Cependant, on a un ordre de grandeur, sachant que les toutes les initiales ne servent pas à tous les tons, et que toutes les rimes ne conviennent pas à toutes les initiales. Plutôt que d'avoir 179 x 4 syllabes possibles, soit en gros 720 groupes (et donc 720 casseaux), on doit en avoir sensiblement moins - plutôt 400 au maximum, 300 au minimum, disons.

En admettant qu'il y ait 300 casseaux, répétés sur chacune des deux tables tournantes de Wang Zhen, on aura 600 casseaux en tout, d'une surface moyenne de 100 cm carrés. Leur contenance moyenne étant de 50 caractères, si l'on reprend le chiffe de 1,7 cm carré par caractère, cela fait une occupation de 50 x 1,7 = 85 cm carrés. Ce qui dégage donc, en, moyenne, 15 cm carrés par casseau : de quoi y mettre les doigts, je pense, même après avoir ménagé la surface des parois...

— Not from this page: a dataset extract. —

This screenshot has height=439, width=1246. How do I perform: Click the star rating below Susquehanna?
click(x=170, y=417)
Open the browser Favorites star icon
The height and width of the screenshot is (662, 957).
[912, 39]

Pour 400 casseaux, soit 800 casseaux en tout, la surface moyenne de chaque casseau sera de 75 cm carrés, pour une contenance moyenne de 38 caractères (37,5 en fait). Ce qui dégage un peu plus de 10 cm carrés par casseau. Un peu plus à l'étroit, sans doute, mais ça doit rester jouable...

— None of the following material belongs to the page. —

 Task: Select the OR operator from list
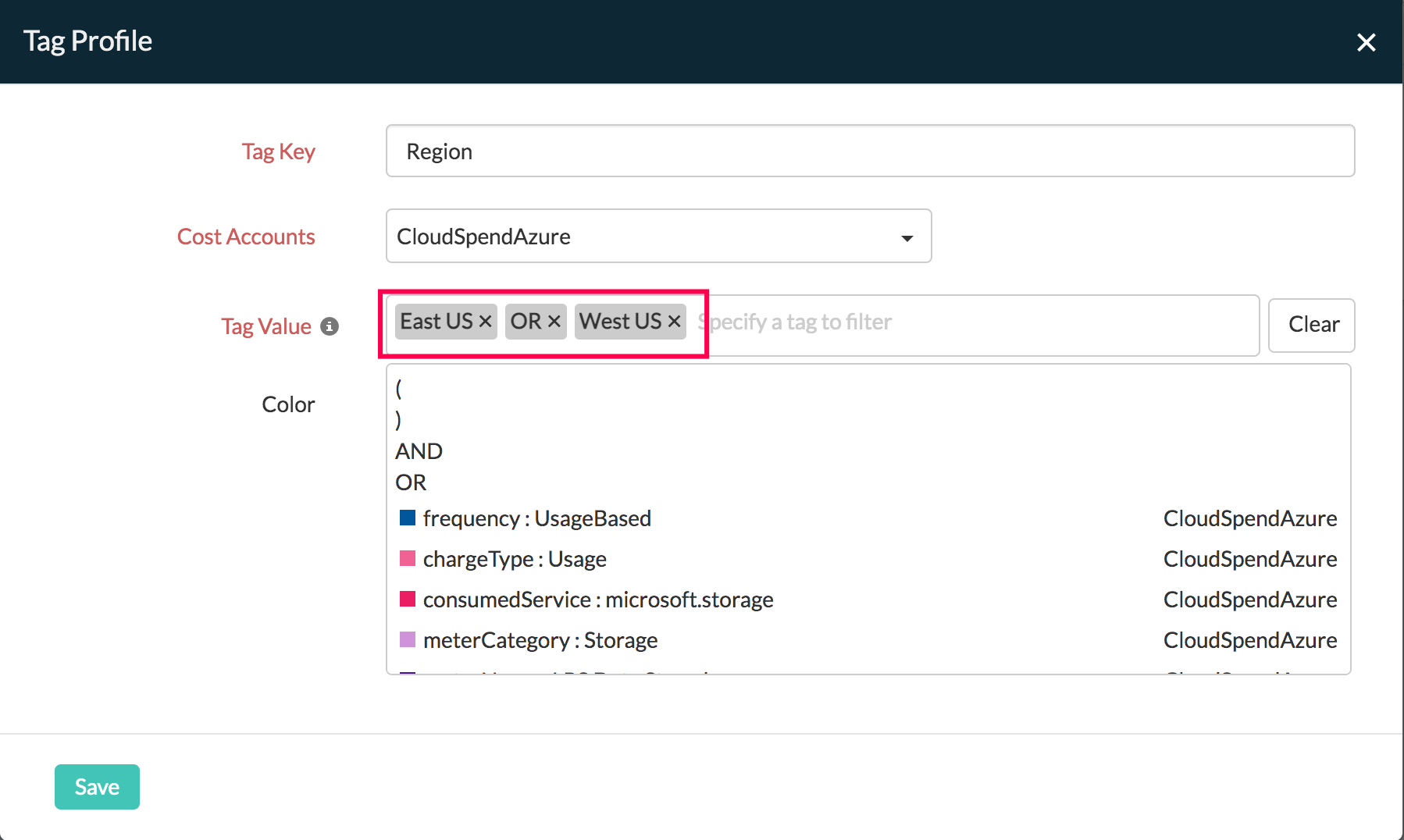(411, 482)
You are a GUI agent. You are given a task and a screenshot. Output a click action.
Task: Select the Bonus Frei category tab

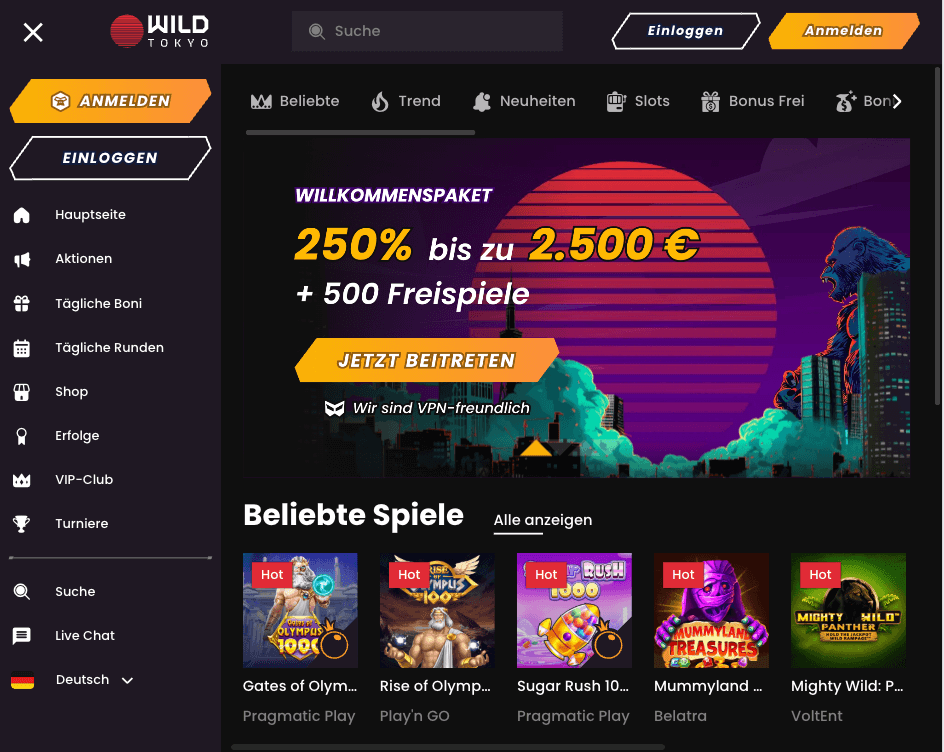tap(753, 101)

Et voilà comment Wang Zhen a sans doute pu produire.

Fin de la pataphysique, pour cette fois-ci, en tout cas...:)


De : "Pierre Schweitzer" <pierre.schweitzer@xxxxxxxxxxx>
Répondre à : typographie@xxxxxxxxxxxxxxx
Date : Mon, 17 May 2004 21:52:08 +0200
À : <typographie@xxxxxxxxxxxxxxx>
Objet : Re: [typo] contribution et codage


D'accord. Rendons à Bi Sheng et Wang Zhen ce qui leur appartient et que je n'ai jamais contesté, donc. Et à nous notre pataphysique...

(...)

De : "Pierre Schweitzer" <pierre.schweitzer@xxxxxxxxxxx>
Répondre à : typographie@xxxxxxxxxxxxxxx
Date : Mon, 17 May 2004 01:23:18 +0200
À : <typographie@xxxxxxxxxxxxxxx>
Objet : Re: [typo] contribution et codage



Eh, doucement ! Je n'ai jamais douté que les Chinois aient imprimés des livres à l'aide de caractères mobiles à cette époque ! Là, vous êtes un peu gonflé de laisser entendre que j'aurais écrit une chose pareille... Où avez-vous lu ça ?

(...)

2 - la casse elle-même, je n'y reviens pas. Convertir le classement de 30.000 symboles, qu'il soit phonétique ou par ordonnancement des clés, en une topographie accessible à deux dimensions, et mémorisable dans ses grandes lignes au moins... Contrairement au système alphabétique, il ne peut s'agir d'une simple suite conventionnelle préétablie. C'est nécessairement un sytème à ramifications complexes mais là, je sèche... et je regrette de ne rien connaître au Chinois pour continuer ma pataphysique ;-(

3 - l'accessibilité ergonomique et mnémotechnique... retrouver un parmi 30.000. Supposons que le niveau d'éducation de l'ouvrier compositeur soit à la hauteur de la tâche. Ce qui est déjà peut-être une particularité remarquable du sytème. Qu'en est-il de la rapidité de discernement pour les symboles les moins courants ? Faut-il les "lire" ou simplement les voir pour les distinguer ? Si les caractères apparentés sont regroupés, n'y a-t-il pas plus de risques d'erreurs ? Mais encore... la lecture à l'envers d'un ensemble comportant un si grand nombre de symboles... Peut-être un peu moins évident qu'avec quelques dizaines de lettres alphabétiques, non ? Etc.